How to scrape Rates from any eCommerce site

Writing a new scraper for every different eCommerce site could get very expensive and tedious. This tutorial demonstrates some advanced techniques to build a basic scraper that could identify patterns and fetch data from any eCommerce page.

Let’s start by taking a look at few product pages, and identify certain design patterns on how product prices are displayed on the websites.

Amazon.com

amazon-ecommerce-price-scraper

Sephora.com

Observations and Patterns

Some patterns that we identified by looking at these product pages are:

  • Price appears as currency figures (never as words)
  • Price is the currency figure with largest font size
  • Price comes inside first 600 pixels height
  • Price usually comes above other currency figures

Of course, there could be exceptions to these observations, we’ll discuss how to deal with exceptions later in this article. We can combine these observations to create a fairly effective and generic scraper as follows.

Implementation of a generic eCommerce scraper

Step 1: Installation

This tutorial uses Google Chrome web browser. If you don’t have Google Chrome installed, you can follow the installation instructions.
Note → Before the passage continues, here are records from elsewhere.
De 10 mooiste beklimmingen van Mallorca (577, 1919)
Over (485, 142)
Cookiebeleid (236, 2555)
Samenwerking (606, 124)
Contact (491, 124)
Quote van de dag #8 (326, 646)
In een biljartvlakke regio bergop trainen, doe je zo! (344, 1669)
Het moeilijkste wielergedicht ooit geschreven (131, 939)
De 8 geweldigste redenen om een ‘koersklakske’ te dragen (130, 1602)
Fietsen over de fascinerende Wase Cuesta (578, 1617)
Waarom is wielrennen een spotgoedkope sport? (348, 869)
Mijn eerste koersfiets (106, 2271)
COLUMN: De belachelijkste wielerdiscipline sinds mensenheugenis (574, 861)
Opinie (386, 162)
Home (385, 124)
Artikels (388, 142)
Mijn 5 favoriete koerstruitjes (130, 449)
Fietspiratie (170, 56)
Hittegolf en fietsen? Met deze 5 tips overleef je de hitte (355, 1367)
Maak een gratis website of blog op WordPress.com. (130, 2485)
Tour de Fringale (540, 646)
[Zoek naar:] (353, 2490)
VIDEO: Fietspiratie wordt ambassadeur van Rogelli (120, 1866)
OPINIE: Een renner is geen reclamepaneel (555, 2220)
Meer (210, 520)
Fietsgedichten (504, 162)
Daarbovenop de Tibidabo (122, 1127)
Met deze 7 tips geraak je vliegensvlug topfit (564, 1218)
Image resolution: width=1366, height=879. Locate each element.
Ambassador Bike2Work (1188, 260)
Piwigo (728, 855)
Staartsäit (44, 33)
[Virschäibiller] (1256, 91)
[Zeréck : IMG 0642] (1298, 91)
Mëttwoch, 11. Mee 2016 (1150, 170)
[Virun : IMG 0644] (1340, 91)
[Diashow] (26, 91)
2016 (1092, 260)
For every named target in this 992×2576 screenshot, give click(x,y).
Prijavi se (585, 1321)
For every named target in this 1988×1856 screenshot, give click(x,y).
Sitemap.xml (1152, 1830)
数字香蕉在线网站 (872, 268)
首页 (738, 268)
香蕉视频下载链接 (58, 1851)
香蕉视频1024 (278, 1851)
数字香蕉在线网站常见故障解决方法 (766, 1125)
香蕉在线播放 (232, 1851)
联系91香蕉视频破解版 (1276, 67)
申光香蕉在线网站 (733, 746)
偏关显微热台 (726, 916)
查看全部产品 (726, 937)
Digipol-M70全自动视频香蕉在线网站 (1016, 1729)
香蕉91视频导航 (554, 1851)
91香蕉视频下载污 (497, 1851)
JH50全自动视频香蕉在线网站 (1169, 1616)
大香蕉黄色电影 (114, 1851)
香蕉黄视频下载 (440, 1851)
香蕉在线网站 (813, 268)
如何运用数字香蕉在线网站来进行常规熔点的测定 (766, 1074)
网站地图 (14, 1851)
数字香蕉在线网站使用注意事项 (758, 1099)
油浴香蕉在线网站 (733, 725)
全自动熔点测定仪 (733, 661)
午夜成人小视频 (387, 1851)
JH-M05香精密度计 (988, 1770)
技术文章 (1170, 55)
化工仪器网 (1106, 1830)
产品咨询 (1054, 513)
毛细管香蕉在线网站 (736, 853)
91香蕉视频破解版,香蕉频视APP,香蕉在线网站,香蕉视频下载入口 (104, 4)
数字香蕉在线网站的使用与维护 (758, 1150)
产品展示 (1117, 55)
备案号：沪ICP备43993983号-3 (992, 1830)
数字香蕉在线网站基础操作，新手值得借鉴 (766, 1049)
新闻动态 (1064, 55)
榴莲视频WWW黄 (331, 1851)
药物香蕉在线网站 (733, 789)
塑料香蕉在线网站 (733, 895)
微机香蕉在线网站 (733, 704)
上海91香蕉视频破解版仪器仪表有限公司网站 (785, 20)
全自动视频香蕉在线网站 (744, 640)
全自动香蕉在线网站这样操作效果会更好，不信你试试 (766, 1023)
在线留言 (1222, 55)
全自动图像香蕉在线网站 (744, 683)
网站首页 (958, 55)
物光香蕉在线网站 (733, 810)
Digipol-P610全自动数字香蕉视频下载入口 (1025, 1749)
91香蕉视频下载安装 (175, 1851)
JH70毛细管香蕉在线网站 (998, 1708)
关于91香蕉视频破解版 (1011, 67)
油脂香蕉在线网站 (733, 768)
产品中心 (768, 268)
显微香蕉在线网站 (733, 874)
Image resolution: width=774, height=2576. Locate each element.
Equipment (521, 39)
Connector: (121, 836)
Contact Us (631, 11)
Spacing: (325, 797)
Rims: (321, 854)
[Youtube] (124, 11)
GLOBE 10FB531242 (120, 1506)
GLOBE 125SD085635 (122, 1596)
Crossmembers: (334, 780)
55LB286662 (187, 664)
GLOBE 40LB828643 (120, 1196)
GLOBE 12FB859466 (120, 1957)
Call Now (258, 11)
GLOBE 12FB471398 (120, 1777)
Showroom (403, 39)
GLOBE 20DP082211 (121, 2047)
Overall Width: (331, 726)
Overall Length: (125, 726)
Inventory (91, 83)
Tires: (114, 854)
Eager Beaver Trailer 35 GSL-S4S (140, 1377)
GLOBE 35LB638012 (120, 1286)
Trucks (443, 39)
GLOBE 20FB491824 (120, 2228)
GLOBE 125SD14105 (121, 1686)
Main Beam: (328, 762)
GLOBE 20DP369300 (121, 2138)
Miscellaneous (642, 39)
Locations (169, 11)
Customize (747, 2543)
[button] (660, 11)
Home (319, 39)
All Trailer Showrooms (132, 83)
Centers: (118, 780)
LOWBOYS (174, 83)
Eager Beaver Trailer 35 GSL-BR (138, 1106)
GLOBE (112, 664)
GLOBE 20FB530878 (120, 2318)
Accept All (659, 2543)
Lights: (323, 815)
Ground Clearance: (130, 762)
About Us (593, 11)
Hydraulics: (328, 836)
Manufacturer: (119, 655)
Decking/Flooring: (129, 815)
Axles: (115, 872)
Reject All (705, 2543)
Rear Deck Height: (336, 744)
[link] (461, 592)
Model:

Instead of Google Chrome, advanced developers can use a programmable version of Google Chrome called Puppeteer. This will remove the necessity of a running GUI application to run the scraper. However, that is beyond the scope of this tutorial.

Step 2: Chrome Developer Tools

The code presented in this tutorial is designed to be as simple as possible so it will not be capable of fetching the price from every product page out there.

For now, we’ll visit an Amazon Product page or a Sephora product page in Google Chrome.

  • Visit the product page in Google Chrome
  • Right-click anywhere on the page and select ‘Inspect’ to open up Chrome DevTools
  • Click on the Console tab of DevTools

Inside the Console tab, you can enter any JavaScript code and the browser will execute the code in the context of the web page that has been loaded. You can learn more about DevTools using their official documentation.

Step 3: Run the Javascript snippet

Copy the following JavaScript snippet and paste it into the console.

let elements = [
 ...document.querySelectorAll(' body *')
]

function createRecordFromElement(element) {
 const text = element.textContent.trim()
 var record = {}
 const bBox = element.getBoundingClientRect()

if(text.length <= 30 && !(bBox.x == 0 && bBox.y == 0)) {
 record['fontSize'] = parseInt(getComputedStyle(element)['fontSize']) } 
 record['y'] = bBox.y 
 record['x'] = bBox.x 
 record['text'] = text 
 return record 
} 
let records = elements.map(createRecordFromElement) 

function canBePrice(record) { 
 if( record['y'] > 600 ||
  record['fontSize'] == undefined ||
  !record['text'].match(/(^(US ){0,1}(rs\.|Rs\.|RS\.|\$|₹|INR|USD|CAD|C\$){0,1}(\s){0,1}[\d,]+(\.\d+){0,1}(\s){0,1}(AED){0,1}$)/)
)
 return false
 else return true
}

let possiblePriceRecords = records.filter(canBePrice)
let priceRecordsSortedByFontSize = possiblePriceRecords.sort(function(a, b) {
if (a['fontSize'] == b['fontSize']) return a['y'] > b['y']
return a['fontSize'] < b['fontSize']

})
console.log(priceRecordsSortedByFontSize[0]['text']);

Press ‘Enter’ and you should now be seeing the price of the product displayed on the console.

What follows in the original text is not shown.